→ Extracted data:
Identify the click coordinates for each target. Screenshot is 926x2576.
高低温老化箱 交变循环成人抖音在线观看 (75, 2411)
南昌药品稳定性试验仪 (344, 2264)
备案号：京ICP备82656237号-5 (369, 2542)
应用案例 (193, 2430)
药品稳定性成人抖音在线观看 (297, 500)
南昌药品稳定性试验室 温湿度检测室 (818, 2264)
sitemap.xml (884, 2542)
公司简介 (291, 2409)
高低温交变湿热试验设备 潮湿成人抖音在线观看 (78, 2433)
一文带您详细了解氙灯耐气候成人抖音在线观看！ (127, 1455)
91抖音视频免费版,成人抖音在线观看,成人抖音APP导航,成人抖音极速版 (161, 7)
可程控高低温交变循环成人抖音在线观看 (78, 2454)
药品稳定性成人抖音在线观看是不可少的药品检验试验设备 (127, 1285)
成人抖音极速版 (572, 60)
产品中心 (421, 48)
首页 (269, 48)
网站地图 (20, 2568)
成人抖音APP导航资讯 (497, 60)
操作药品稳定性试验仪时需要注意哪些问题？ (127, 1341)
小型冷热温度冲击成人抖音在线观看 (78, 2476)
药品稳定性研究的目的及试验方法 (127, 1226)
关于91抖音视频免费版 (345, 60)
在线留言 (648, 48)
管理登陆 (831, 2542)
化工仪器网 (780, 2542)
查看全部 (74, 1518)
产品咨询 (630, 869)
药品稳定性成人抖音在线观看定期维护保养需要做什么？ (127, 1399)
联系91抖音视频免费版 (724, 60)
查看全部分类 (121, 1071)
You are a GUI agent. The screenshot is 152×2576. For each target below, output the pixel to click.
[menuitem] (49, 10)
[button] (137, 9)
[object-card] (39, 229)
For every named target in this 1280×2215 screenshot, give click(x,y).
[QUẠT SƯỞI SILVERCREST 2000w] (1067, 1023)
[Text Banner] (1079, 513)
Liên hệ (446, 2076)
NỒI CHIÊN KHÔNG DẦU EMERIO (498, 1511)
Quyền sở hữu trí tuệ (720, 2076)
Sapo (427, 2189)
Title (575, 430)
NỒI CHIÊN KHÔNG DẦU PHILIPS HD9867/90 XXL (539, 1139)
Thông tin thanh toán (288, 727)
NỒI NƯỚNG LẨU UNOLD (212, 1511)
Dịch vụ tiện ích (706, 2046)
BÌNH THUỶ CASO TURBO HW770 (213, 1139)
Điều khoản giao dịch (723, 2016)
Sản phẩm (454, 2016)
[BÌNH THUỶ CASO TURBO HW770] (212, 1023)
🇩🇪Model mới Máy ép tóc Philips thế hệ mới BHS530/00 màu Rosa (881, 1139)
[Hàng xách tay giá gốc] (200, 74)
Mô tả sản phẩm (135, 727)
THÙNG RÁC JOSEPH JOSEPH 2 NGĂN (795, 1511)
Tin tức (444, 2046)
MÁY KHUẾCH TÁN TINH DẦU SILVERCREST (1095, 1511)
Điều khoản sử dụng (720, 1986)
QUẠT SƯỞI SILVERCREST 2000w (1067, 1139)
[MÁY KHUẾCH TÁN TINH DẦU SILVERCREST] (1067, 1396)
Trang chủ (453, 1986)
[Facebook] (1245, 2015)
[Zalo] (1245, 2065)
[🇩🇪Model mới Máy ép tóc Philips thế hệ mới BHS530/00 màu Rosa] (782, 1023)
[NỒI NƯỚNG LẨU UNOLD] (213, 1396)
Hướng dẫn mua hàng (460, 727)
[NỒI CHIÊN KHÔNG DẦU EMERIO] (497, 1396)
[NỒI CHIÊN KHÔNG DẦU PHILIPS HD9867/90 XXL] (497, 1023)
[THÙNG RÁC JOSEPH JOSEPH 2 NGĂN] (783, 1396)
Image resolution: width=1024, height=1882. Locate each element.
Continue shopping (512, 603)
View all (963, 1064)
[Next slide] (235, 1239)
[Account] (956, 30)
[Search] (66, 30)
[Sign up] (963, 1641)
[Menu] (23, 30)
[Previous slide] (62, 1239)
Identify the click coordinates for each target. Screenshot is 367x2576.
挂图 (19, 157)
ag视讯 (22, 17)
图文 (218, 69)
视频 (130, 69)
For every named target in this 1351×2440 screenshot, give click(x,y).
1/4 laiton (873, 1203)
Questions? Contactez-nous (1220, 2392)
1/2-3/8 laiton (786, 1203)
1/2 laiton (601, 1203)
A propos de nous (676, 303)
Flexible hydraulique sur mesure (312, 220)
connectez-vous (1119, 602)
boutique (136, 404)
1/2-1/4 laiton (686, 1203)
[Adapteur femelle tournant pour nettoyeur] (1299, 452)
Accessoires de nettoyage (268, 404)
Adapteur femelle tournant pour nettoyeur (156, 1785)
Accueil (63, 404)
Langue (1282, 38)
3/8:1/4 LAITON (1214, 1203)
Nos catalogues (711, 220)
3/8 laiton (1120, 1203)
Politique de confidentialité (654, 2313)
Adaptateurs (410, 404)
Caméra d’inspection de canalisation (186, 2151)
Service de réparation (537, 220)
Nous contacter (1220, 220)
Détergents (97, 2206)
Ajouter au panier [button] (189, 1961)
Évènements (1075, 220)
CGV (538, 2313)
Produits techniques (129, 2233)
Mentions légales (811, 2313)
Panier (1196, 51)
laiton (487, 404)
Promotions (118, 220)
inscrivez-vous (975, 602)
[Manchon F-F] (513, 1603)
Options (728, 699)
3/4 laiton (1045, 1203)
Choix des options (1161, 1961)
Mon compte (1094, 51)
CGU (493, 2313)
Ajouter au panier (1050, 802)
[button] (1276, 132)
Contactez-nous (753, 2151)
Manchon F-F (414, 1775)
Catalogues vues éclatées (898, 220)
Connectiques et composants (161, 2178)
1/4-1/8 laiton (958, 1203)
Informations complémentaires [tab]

→ Aim of the task: Transcribe the entries above so that nothing in them differs from the original.

→ Answer box:
Identify the click coordinates for each target. Screenshot is 926x2576.
高低温老化箱 交变循环成人抖音在线观看 (75, 2411)
南昌药品稳定性试验仪 (344, 2264)
备案号：京ICP备82656237号-5 (369, 2542)
应用案例 (193, 2430)
药品稳定性成人抖音在线观看 (297, 500)
南昌药品稳定性试验室 温湿度检测室 (818, 2264)
sitemap.xml (884, 2542)
公司简介 (291, 2409)
高低温交变湿热试验设备 潮湿成人抖音在线观看 (78, 2433)
一文带您详细了解氙灯耐气候成人抖音在线观看！ (127, 1455)
91抖音视频免费版,成人抖音在线观看,成人抖音APP导航,成人抖音极速版 (161, 7)
可程控高低温交变循环成人抖音在线观看 (78, 2454)
药品稳定性成人抖音在线观看是不可少的药品检验试验设备 (127, 1285)
成人抖音极速版 (572, 60)
产品中心 (421, 48)
首页 (269, 48)
网站地图 (20, 2568)
成人抖音APP导航资讯 (497, 60)
操作药品稳定性试验仪时需要注意哪些问题？ (127, 1341)
小型冷热温度冲击成人抖音在线观看 (78, 2476)
药品稳定性研究的目的及试验方法 (127, 1226)
关于91抖音视频免费版 (345, 60)
在线留言 (648, 48)
管理登陆 (831, 2542)
化工仪器网 (780, 2542)
查看全部 (74, 1518)
产品咨询 (630, 869)
药品稳定性成人抖音在线观看定期维护保养需要做什么？ (127, 1399)
联系91抖音视频免费版 (724, 60)
查看全部分类 (121, 1071)
You are a GUI agent. The screenshot is 152×2576. For each target below, output the pixel to click.
[menuitem] (49, 10)
[button] (137, 9)
[object-card] (39, 229)
For every named target in this 1280×2215 screenshot, give click(x,y).
[QUẠT SƯỞI SILVERCREST 2000w] (1067, 1023)
[Text Banner] (1079, 513)
Liên hệ (446, 2076)
NỒI CHIÊN KHÔNG DẦU EMERIO (498, 1511)
Quyền sở hữu trí tuệ (720, 2076)
Sapo (427, 2189)
Title (575, 430)
NỒI CHIÊN KHÔNG DẦU PHILIPS HD9867/90 XXL (539, 1139)
Thông tin thanh toán (288, 727)
NỒI NƯỚNG LẨU UNOLD (212, 1511)
Dịch vụ tiện ích (706, 2046)
BÌNH THUỶ CASO TURBO HW770 (213, 1139)
Điều khoản giao dịch (723, 2016)
Sản phẩm (454, 2016)
[BÌNH THUỶ CASO TURBO HW770] (212, 1023)
🇩🇪Model mới Máy ép tóc Philips thế hệ mới BHS530/00 màu Rosa (881, 1139)
[Hàng xách tay giá gốc] (200, 74)
Mô tả sản phẩm (135, 727)
THÙNG RÁC JOSEPH JOSEPH 2 NGĂN (795, 1511)
Tin tức (444, 2046)
MÁY KHUẾCH TÁN TINH DẦU SILVERCREST (1095, 1511)
Điều khoản sử dụng (720, 1986)
QUẠT SƯỞI SILVERCREST 2000w (1067, 1139)
[MÁY KHUẾCH TÁN TINH DẦU SILVERCREST] (1067, 1396)
Trang chủ (453, 1986)
[Facebook] (1245, 2015)
[Zalo] (1245, 2065)
[🇩🇪Model mới Máy ép tóc Philips thế hệ mới BHS530/00 màu Rosa] (782, 1023)
[NỒI NƯỚNG LẨU UNOLD] (213, 1396)
Hướng dẫn mua hàng (460, 727)
[NỒI CHIÊN KHÔNG DẦU EMERIO] (497, 1396)
[NỒI CHIÊN KHÔNG DẦU PHILIPS HD9867/90 XXL] (497, 1023)
[THÙNG RÁC JOSEPH JOSEPH 2 NGĂN] (783, 1396)
Image resolution: width=1024, height=1882. Locate each element.
Continue shopping (512, 603)
View all (963, 1064)
[Next slide] (235, 1239)
[Account] (956, 30)
[Search] (66, 30)
[Sign up] (963, 1641)
[Menu] (23, 30)
[Previous slide] (62, 1239)
Identify the click coordinates for each target. Screenshot is 367x2576.
挂图 (19, 157)
ag视讯 (22, 17)
图文 (218, 69)
视频 (130, 69)
For every named target in this 1351×2440 screenshot, give click(x,y).
1/4 laiton (873, 1203)
Questions? Contactez-nous (1220, 2392)
1/2-3/8 laiton (786, 1203)
1/2 laiton (601, 1203)
A propos de nous (676, 303)
Flexible hydraulique sur mesure (312, 220)
connectez-vous (1119, 602)
boutique (136, 404)
1/2-1/4 laiton (686, 1203)
[Adapteur femelle tournant pour nettoyeur] (1299, 452)
Accessoires de nettoyage (268, 404)
Adapteur femelle tournant pour nettoyeur (156, 1785)
Accueil (63, 404)
Langue (1282, 38)
3/8:1/4 LAITON (1214, 1203)
Nos catalogues (711, 220)
3/8 laiton (1120, 1203)
Politique de confidentialité (654, 2313)
Adaptateurs (410, 404)
Caméra d’inspection de canalisation (186, 2151)
Service de réparation (537, 220)
Nous contacter (1220, 220)
Détergents (97, 2206)
Ajouter au panier [button] (189, 1961)
Évènements (1075, 220)
CGV (538, 2313)
Produits techniques (129, 2233)
Mentions légales (811, 2313)
Panier (1196, 51)
laiton (487, 404)
Promotions (118, 220)
inscrivez-vous (975, 602)
[Manchon F-F] (513, 1603)
Options (728, 699)
3/4 laiton (1045, 1203)
Choix des options (1161, 1961)
Mon compte (1094, 51)
CGU (493, 2313)
Ajouter au panier (1050, 802)
[button] (1276, 132)
Contactez-nous (753, 2151)
Manchon F-F (414, 1775)
Catalogues vues éclatées (898, 220)
Connectiques et composants (161, 2178)
1/4-1/8 laiton (958, 1203)
Informations complémentaires [tab]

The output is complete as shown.